Defense tells 'the rest of the story'
There was a stark contrast between the first defense opening statement and the following two. Murad Mohhamad, who had tried to quit as the attorney for Mohamed Farah last week, was the first of the defense lawyers to address the jury.
His remarks were only a few minutes long and seemed to reflect the rift between lawyer and client. Farah’s family complained that Murad Mohhamad had not been making much of an effort, and that was the impression left by his opening remarks, that consisted mainly that jurors were going to hear “the rest of the story.”
Bruce Nestor, attorney for Abdirahman Daud, and Glenn Bruder, representing Guled Omar, both spoke passionately about their clients at great length, both arguing that the men had been pulled into and set up by a paid government informant.
Nestor said the informant, who was being investigated as well and had four cousins who’d already joined ISIL in Syria, was driven by the mindset of “you gotta get other people into trouble…you gotta get other people into the plots that you were involved in.”
He also said the informant was highly motivated by the ore than $100,000 they allege he earned for his role.
“You’ll have to determine if a person being paid by the FBI to avoid being punished for his own crimes is telling the truth or just trying to save his own skin,” Nestor told the panel.

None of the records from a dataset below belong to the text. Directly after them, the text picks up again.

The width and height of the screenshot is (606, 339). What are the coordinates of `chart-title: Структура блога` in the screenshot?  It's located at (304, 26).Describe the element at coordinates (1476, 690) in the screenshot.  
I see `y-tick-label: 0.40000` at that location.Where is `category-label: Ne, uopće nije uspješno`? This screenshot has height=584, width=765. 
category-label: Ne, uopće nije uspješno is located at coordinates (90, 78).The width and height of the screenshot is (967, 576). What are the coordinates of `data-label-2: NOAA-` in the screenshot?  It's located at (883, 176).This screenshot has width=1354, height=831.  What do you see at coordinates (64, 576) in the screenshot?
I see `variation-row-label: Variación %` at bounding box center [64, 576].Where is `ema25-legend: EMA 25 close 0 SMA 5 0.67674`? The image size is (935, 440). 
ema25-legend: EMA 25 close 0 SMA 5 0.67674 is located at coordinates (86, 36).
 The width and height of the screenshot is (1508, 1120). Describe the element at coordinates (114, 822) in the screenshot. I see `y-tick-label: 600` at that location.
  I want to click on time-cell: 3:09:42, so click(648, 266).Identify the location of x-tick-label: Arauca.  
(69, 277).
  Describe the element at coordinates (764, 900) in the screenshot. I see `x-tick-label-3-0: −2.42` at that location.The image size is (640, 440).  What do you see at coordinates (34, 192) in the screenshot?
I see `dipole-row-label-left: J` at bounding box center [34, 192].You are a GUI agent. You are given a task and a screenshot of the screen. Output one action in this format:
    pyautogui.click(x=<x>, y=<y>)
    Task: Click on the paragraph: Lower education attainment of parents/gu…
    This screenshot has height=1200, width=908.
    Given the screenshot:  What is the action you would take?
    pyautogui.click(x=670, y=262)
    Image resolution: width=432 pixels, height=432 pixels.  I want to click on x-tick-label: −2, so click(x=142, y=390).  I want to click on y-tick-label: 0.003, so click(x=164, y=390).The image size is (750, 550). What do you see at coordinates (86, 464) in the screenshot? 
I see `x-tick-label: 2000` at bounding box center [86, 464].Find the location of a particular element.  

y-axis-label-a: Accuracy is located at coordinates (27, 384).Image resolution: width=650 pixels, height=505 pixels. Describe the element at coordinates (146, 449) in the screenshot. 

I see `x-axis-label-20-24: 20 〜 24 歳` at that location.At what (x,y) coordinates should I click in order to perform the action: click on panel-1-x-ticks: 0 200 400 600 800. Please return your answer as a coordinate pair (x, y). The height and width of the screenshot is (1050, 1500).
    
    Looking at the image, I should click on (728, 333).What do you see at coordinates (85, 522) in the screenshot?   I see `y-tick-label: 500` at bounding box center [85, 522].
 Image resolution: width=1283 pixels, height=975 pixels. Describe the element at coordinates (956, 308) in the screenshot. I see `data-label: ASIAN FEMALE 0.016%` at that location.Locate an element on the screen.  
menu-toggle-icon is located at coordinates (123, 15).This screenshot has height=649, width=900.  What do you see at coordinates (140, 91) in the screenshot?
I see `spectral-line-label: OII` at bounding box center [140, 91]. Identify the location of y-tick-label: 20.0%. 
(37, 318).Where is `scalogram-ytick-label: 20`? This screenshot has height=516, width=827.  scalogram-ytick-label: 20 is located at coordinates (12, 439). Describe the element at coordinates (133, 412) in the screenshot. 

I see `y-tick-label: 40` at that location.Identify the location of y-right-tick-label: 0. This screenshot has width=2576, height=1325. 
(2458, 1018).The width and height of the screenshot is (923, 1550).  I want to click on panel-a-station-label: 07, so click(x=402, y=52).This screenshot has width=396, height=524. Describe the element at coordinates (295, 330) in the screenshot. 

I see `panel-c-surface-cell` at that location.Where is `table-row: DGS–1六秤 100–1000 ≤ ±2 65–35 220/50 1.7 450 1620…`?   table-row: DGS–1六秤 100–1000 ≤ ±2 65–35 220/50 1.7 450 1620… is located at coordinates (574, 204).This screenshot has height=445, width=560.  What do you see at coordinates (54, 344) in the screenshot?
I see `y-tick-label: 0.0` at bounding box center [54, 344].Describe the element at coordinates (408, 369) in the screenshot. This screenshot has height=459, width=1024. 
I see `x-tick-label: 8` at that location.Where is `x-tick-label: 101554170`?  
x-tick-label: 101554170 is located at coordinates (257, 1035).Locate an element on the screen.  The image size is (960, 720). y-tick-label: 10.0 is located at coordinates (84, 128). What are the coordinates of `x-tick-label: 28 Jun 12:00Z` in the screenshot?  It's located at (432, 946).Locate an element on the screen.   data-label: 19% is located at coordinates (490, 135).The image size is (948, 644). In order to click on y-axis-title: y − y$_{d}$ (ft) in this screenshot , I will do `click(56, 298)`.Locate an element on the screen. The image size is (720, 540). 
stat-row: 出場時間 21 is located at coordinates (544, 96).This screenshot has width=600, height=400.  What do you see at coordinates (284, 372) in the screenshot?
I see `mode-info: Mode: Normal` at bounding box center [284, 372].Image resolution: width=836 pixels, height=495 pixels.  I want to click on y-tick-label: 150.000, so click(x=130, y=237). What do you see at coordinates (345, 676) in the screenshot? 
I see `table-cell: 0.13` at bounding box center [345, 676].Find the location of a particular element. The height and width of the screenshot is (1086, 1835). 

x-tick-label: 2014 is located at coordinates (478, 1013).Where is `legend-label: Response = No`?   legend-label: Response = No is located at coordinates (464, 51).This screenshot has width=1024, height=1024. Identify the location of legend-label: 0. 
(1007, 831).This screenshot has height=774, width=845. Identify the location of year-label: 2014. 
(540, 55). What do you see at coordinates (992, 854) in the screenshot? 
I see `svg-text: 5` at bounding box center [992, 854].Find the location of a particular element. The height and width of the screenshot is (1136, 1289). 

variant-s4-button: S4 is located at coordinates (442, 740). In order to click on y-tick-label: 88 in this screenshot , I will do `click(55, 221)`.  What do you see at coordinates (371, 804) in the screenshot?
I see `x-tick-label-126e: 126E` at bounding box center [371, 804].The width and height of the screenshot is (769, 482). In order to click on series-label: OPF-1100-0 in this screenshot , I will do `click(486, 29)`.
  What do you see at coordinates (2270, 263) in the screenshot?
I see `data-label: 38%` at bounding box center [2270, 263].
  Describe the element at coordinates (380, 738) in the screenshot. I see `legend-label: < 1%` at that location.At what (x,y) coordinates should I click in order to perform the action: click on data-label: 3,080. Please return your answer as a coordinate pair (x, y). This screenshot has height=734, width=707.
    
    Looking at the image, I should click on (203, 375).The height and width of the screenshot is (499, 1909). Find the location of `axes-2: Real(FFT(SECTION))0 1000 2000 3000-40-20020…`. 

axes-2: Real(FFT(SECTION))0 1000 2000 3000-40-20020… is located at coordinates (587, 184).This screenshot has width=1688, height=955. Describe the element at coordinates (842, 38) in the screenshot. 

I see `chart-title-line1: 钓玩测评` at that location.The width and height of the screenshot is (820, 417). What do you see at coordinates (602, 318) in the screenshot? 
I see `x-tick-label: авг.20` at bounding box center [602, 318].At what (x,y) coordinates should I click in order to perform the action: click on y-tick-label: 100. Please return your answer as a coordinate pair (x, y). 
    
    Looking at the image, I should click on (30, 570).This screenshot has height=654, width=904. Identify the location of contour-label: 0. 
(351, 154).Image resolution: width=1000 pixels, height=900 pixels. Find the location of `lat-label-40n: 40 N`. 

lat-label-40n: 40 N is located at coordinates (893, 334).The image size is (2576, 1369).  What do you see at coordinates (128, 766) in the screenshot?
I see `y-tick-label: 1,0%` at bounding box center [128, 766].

Nestor admitted that the jurors will find some of the things Daud was recorded saying as “shocking, offensive and repugnant,” but that the freedom to have thoughts and opinions is the bedrock upon which this nation was founded.
He admits that Daud drove to San Diego as part of a plot to get fake passports to travel to Syria, but that he “did not have murder on his mind” and “did not conspire or plot or plan to commit murder abroad.”
Glenn Bruder’s defended Guled Omar much the same way, claiming Omar was pulled into the plot by that same paid informant, who he called “an ISIS sympathiser who was trying to avoid prosecution while enriching himself at the government’s expense.”
Bruder said the informant was a persistent salesman pushing the men to travel to Syria to join ISIS, motivated by the money he was getting. Bruder says Omar repeatedly - at least five times - refuted the man’s pushes to join ISIS.
The trial is expected to last several weeks. The jury pool is evenly split along gender lines: eight men and eight women. But there are no minorities on the panel. All the jurors, selected out of a total pool of 101 potential jurors, are Caucasian.